*** SELECTED TEXT Section Begins ***

World War II POWs Provide Labor
This week we continue the history of a major World War II prisoner of war camp near Douglas.
According to an internet story:
“Part of that bubbling enthusiasm in Converse County may have been directly related to the role planned for the prisoners as employees outside of the camp. As elsewhere throughout the United States, the departure of thousands of Wyoming’s men to the war left the state with a critical shortage of agricultural labor. POWs provided a solution to the problem and performed many essential jobs related to agriculture, particularly harvesting crops, whether it was cotton in the South or sugarbeets and timber in Wyoming. In anticipation of the much-needed prison labor, local Converse County ranchers and farmers formed a corporation before the first prisoner arrived and appointed a manager to handle the governmental red tape involved in the contracting procedures.

*** SELECTED TEXT Section Ends ***
*** GIVEN DATA Section Begins ***

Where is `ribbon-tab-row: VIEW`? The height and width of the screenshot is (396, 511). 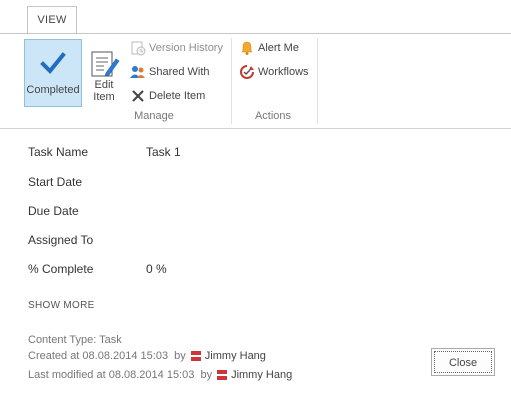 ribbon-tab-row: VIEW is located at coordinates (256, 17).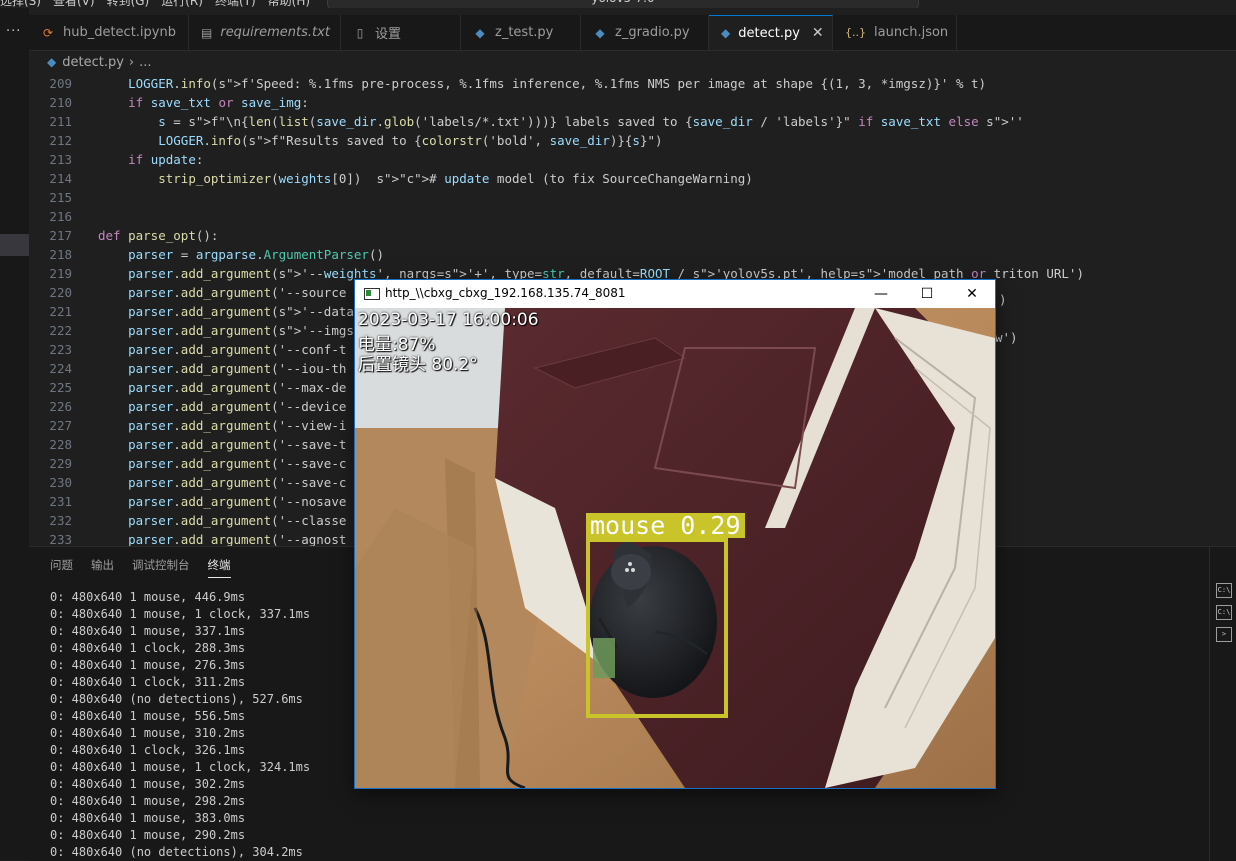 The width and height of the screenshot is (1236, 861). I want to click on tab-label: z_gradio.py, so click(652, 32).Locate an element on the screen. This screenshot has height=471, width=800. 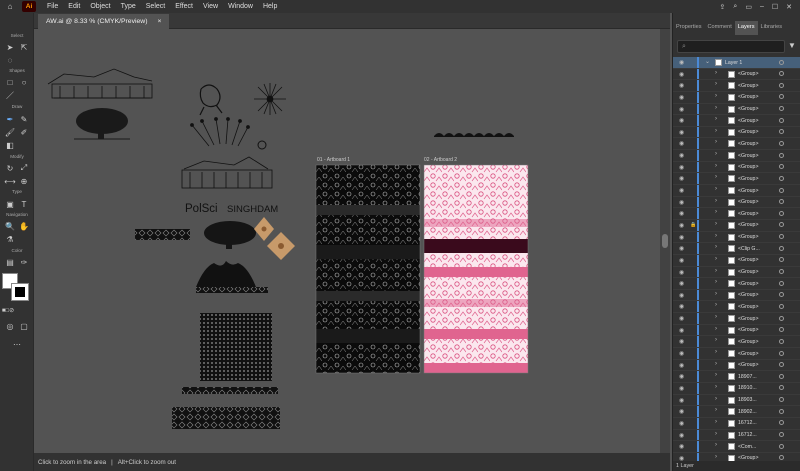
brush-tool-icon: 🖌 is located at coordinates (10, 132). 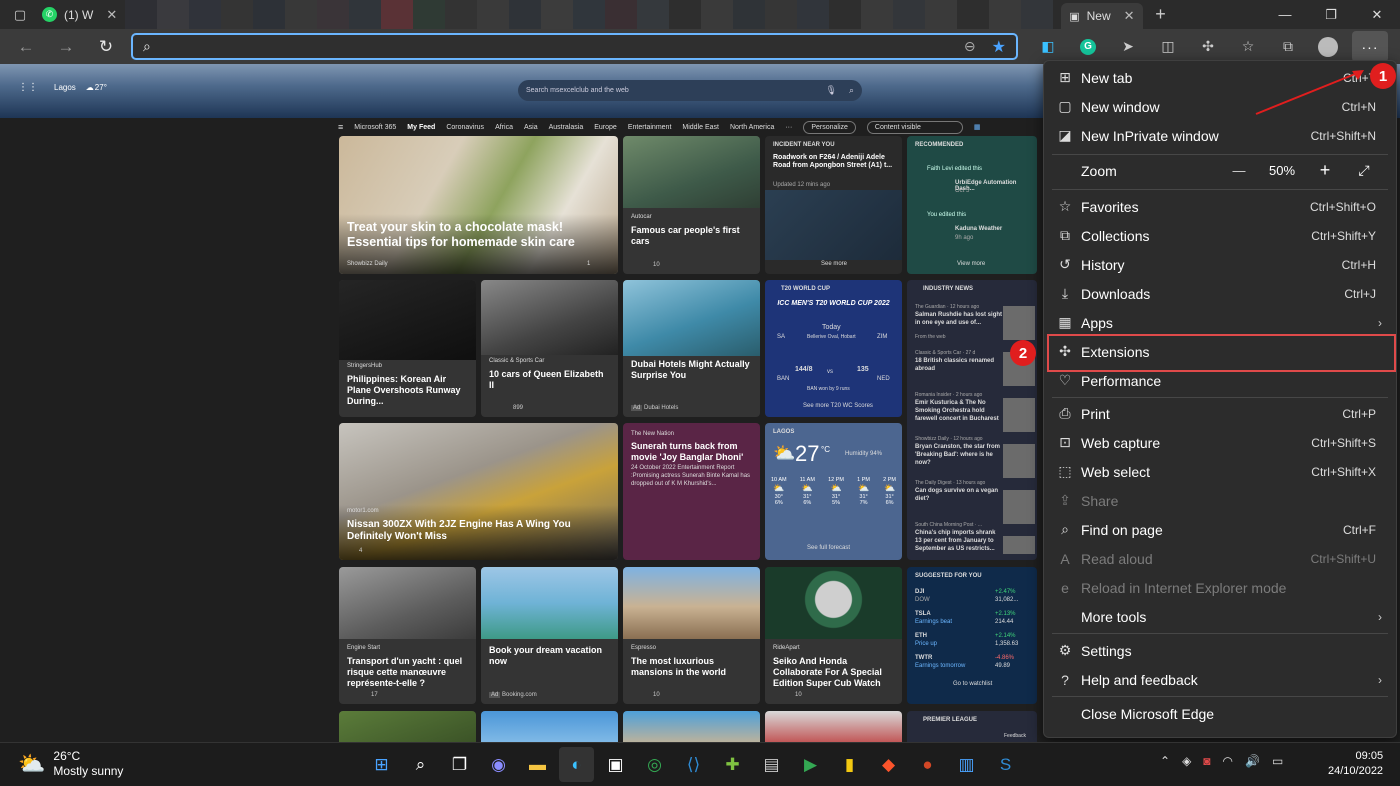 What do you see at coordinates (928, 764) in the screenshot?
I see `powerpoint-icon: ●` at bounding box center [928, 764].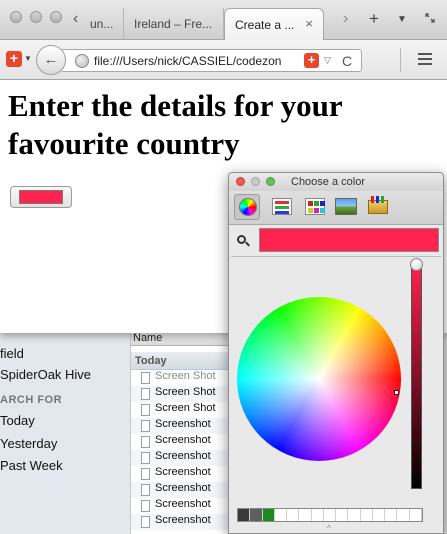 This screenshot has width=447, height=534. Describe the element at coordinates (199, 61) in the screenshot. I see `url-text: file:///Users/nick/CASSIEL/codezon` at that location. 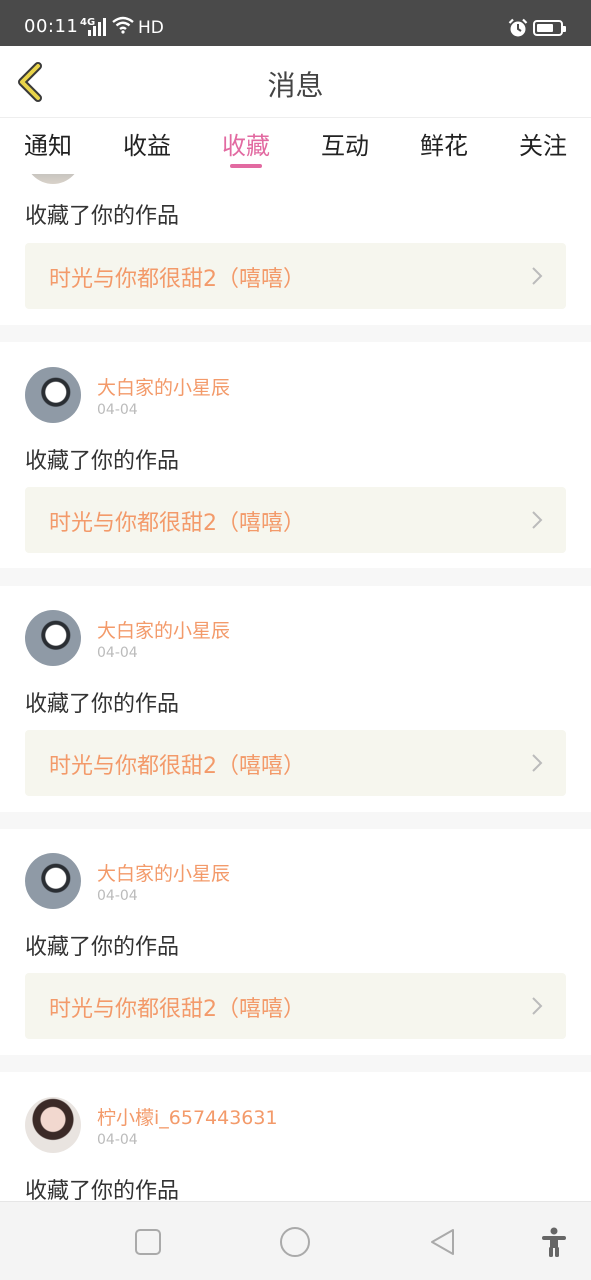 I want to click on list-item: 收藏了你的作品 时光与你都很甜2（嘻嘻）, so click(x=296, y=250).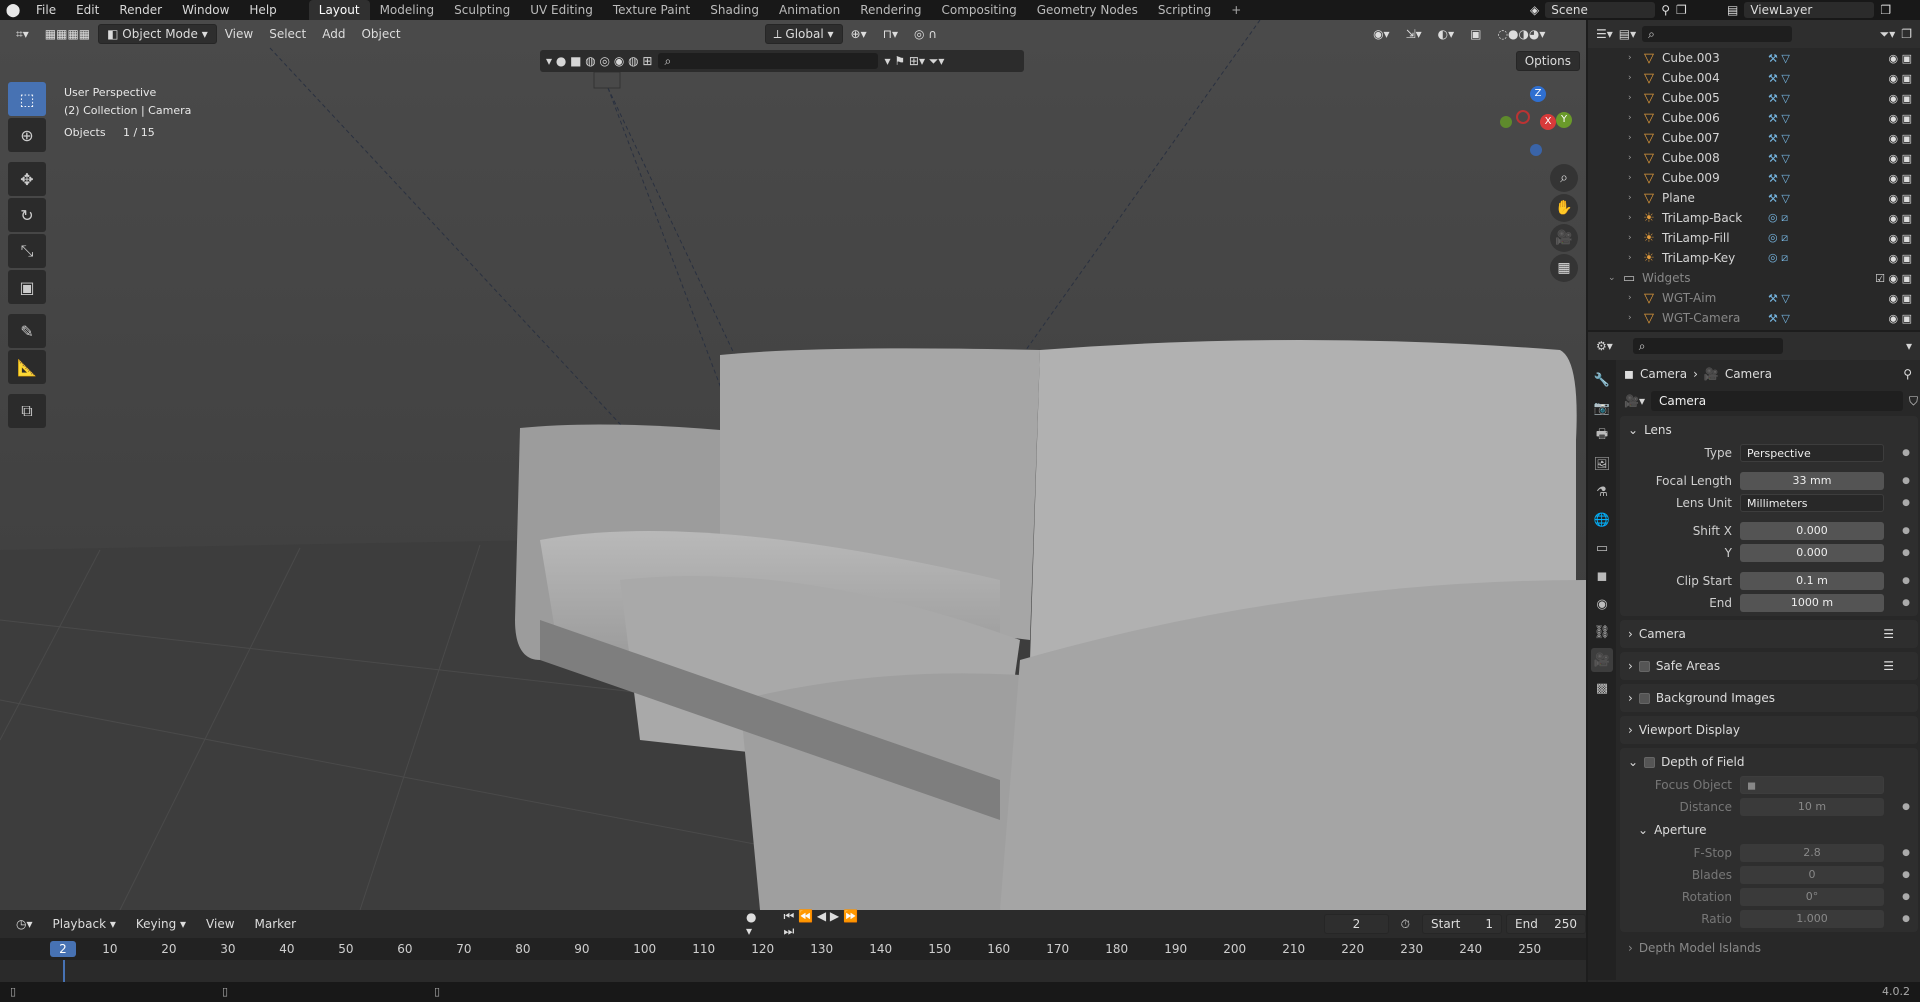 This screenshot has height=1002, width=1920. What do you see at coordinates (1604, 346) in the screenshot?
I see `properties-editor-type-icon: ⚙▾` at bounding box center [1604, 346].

*** GIVEN DATA Section Ends ***

## QUESTIONS ON THE MATERIAL
a. In the passage on World War II POW labor, what did Converse County ranchers and farmers form before the first prisoner arrived?
b. Continue the passage on World War II POW labor from its last sentence.

## RESPONSES
a. A corporation, which appointed a manager to handle the governmental red tape of the contracting procedures.

b.
“Italians were the first group of POWs that arrived in August 1942. A crowd gathered to watch the 412 closely guarded captives as they alighted from the train in Douglas and proceeded to march, in units of 50, the one mile to the outlying camp.
“With the surrender of Italy in 1944, the Italian prisoners were quietly shipped out by early spring. Although the POW camp was vacant and deactivated in July 1944, it was quickly reactivated a month later to prepare for incoming Germans prisoners. By the first of October 1944, over 2,000 German prisoners resided at the camp. The numbers peaked the following summer at 3,011.
“Like the Italian prisoners before them, the German POWs also provided thousands of hours in agricultural labor for which they were paid daily wages of four dollars. They received one-half of their wages in script they could use in the post exchange. The other half was set aside until their release from the camp. Some thrifty prisoners returned to their homeland with over $500 in savings.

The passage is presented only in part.